Publication year - 2013
Publication title -
journal of geophysical research: atmospheres
Language(s) - English
Resource type - Journals
eISSN - 2169-8996
pISSN - 2169-897X
DOI - 10.1002/jgrd.50043
Subject(s) - aerosol , environmental science , satellite , meteorology , atmospheric sciences , remote sensing , geology , geography , aerospace engineering , engineering
This study demonstrates how aerosols influence the liquid precipitation formation process. This demonstration is provided by the combined use of satellite observations and global high‐resolution model simulations. Methodologies developed to examine the warm cloud microphysical processes are applied to both multi‐sensor satellite observations and aerosol‐coupled global cloud‐resolving model (GCRM) results to illustrate how the warm rain formation process is modulated under different aerosol conditions. The observational analysis exhibits process‐scale signatures of rain suppression due to increased aerosols, providing observational evidence of the aerosol influence on precipitation.
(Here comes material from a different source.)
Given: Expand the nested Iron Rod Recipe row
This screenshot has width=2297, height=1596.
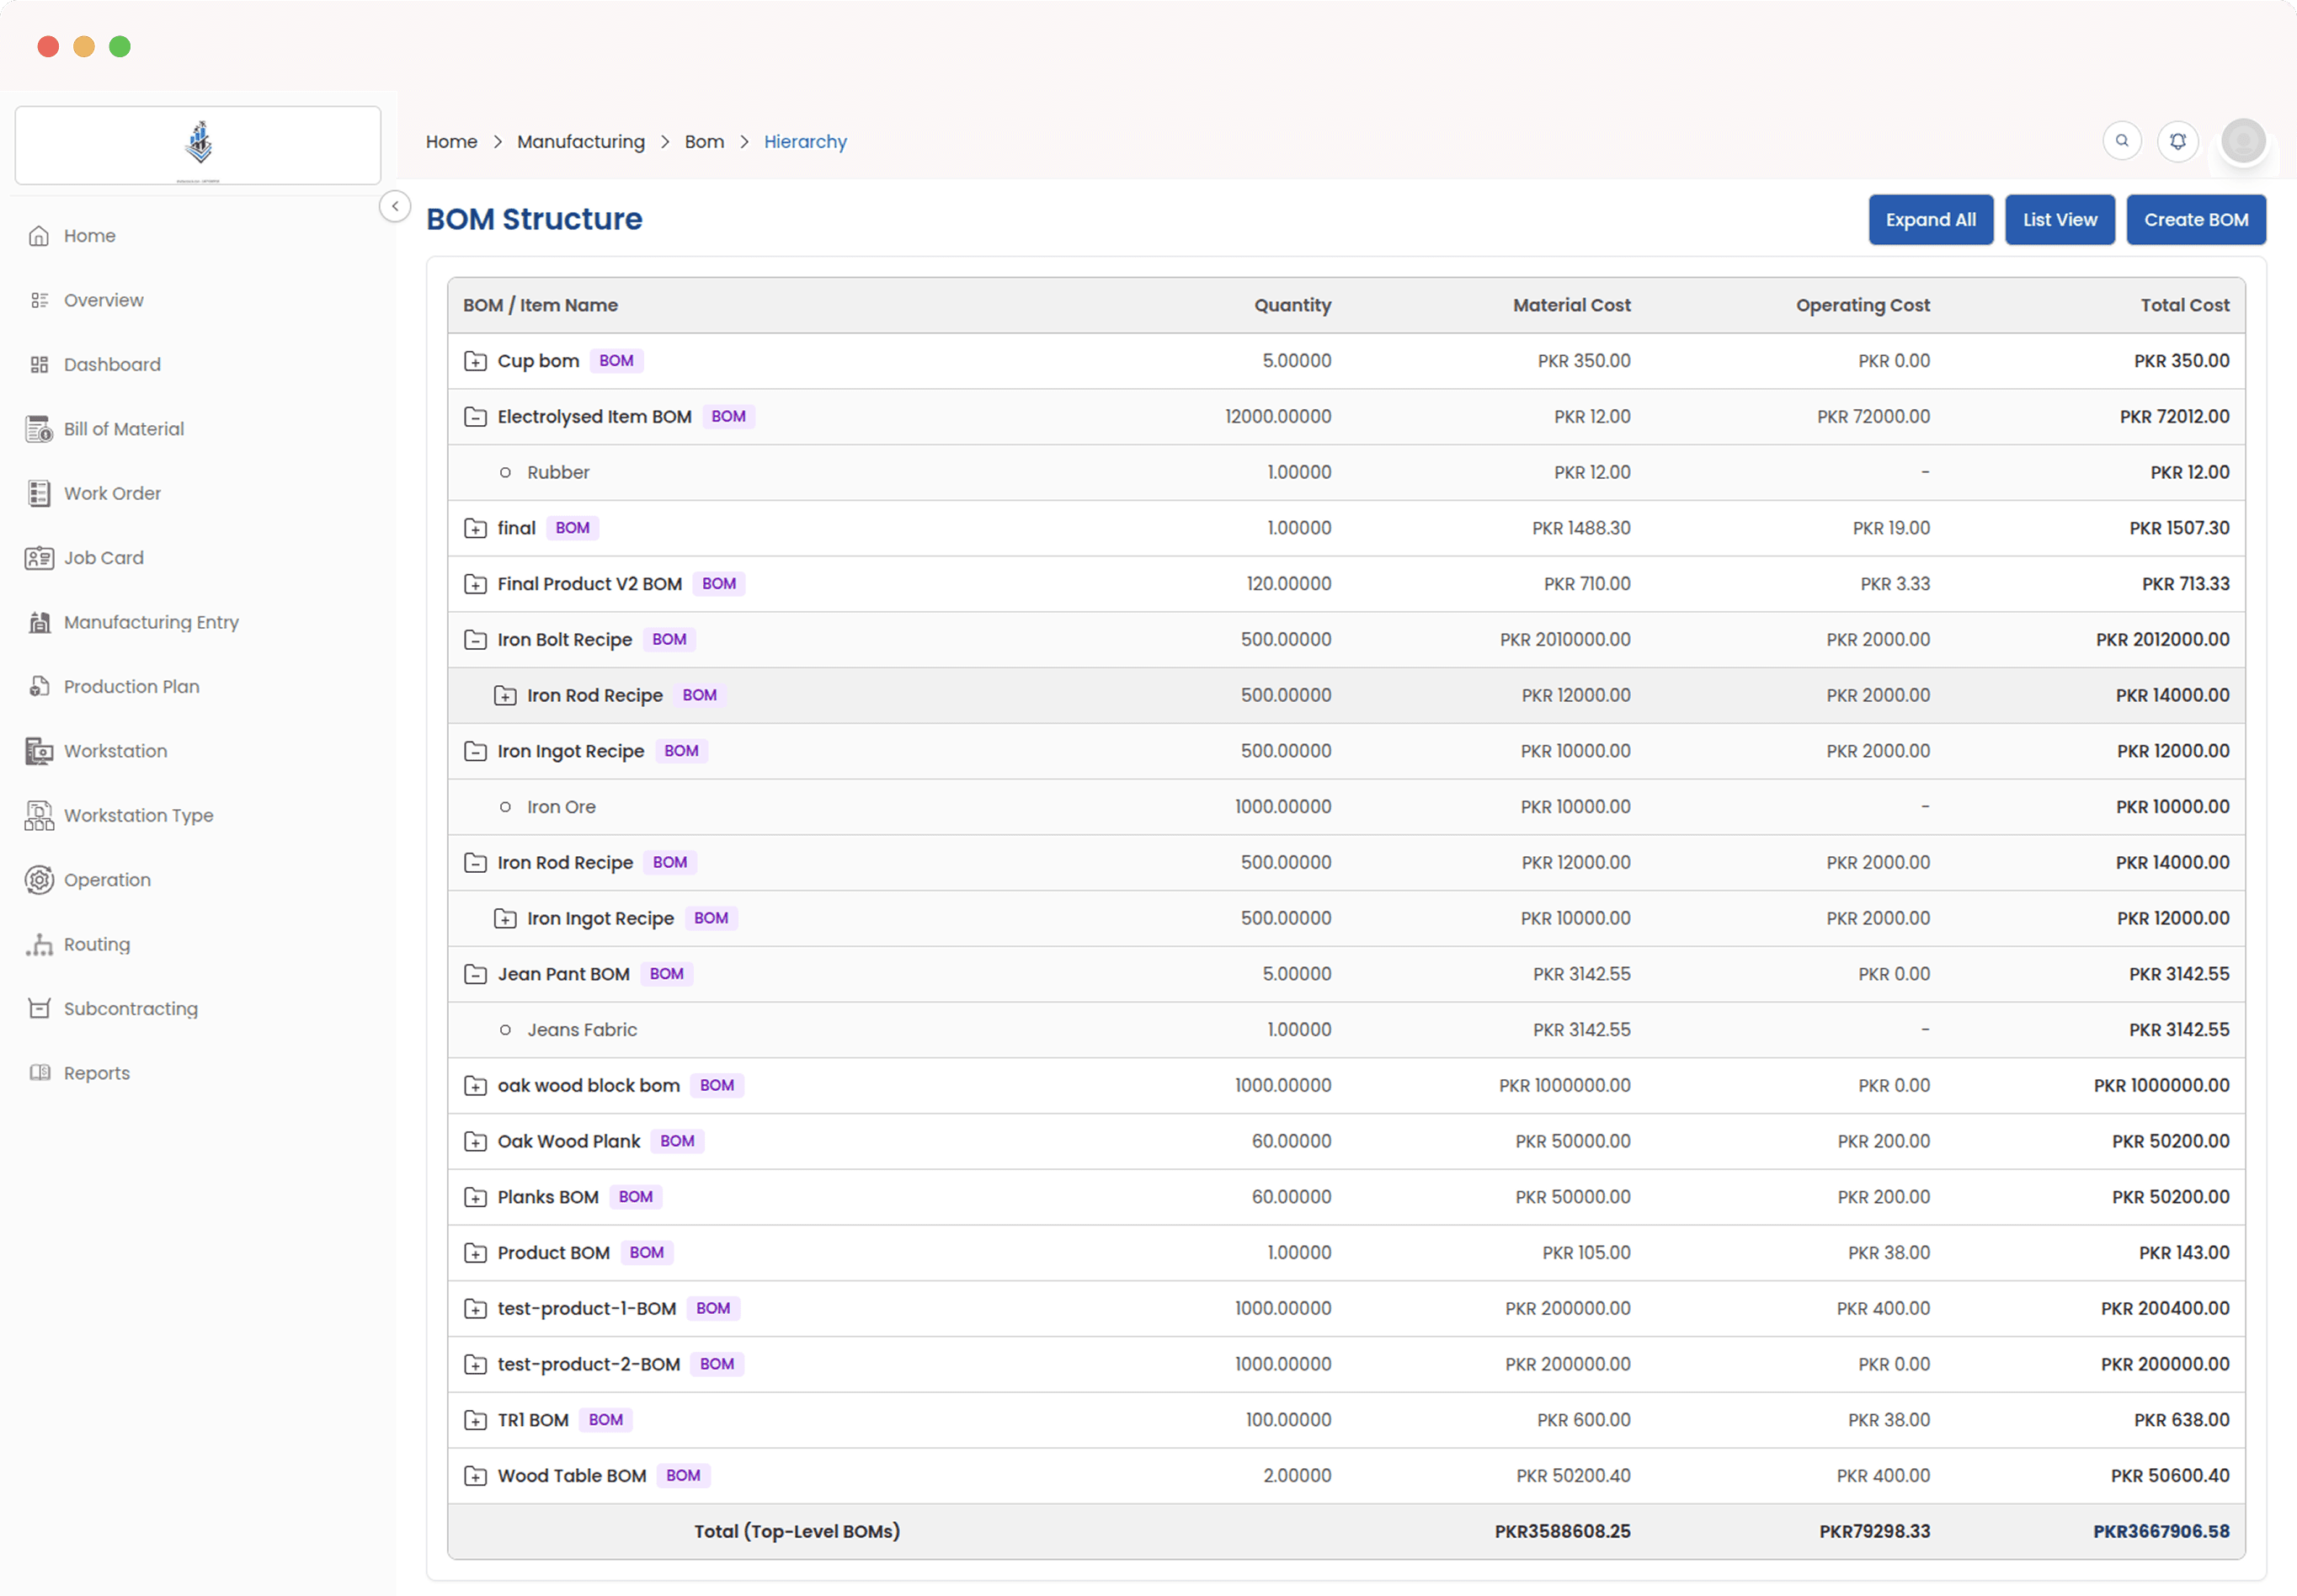Looking at the screenshot, I should pyautogui.click(x=505, y=696).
By contrast, the corresponding statistics obtained from the model show a much faster rain formation even for polluted aerosol conditions and much weaker reduction of precipitation in response to aerosol increase. It is then shown that this reduced sensitivity points to a fundamental model bias in the warm rain formation process that in turn biases the influence of aerosol on precipitation. A method of improving the model bias is introduced in the context of a simplified single‐column model (SCM) that represents the cloud‐to‐rain water conversion process in a manner similar to the original GCRM. Sensitivity experiments performed by modifying the model assumptions in the SCM and their comparisons to satellite statistics both suggest that the auto‐conversion scheme has a critical role in determining the precipitation response to aerosol perturbations and also provide a novel way of constraining key parameters in the auto‐conversion schemes of global models.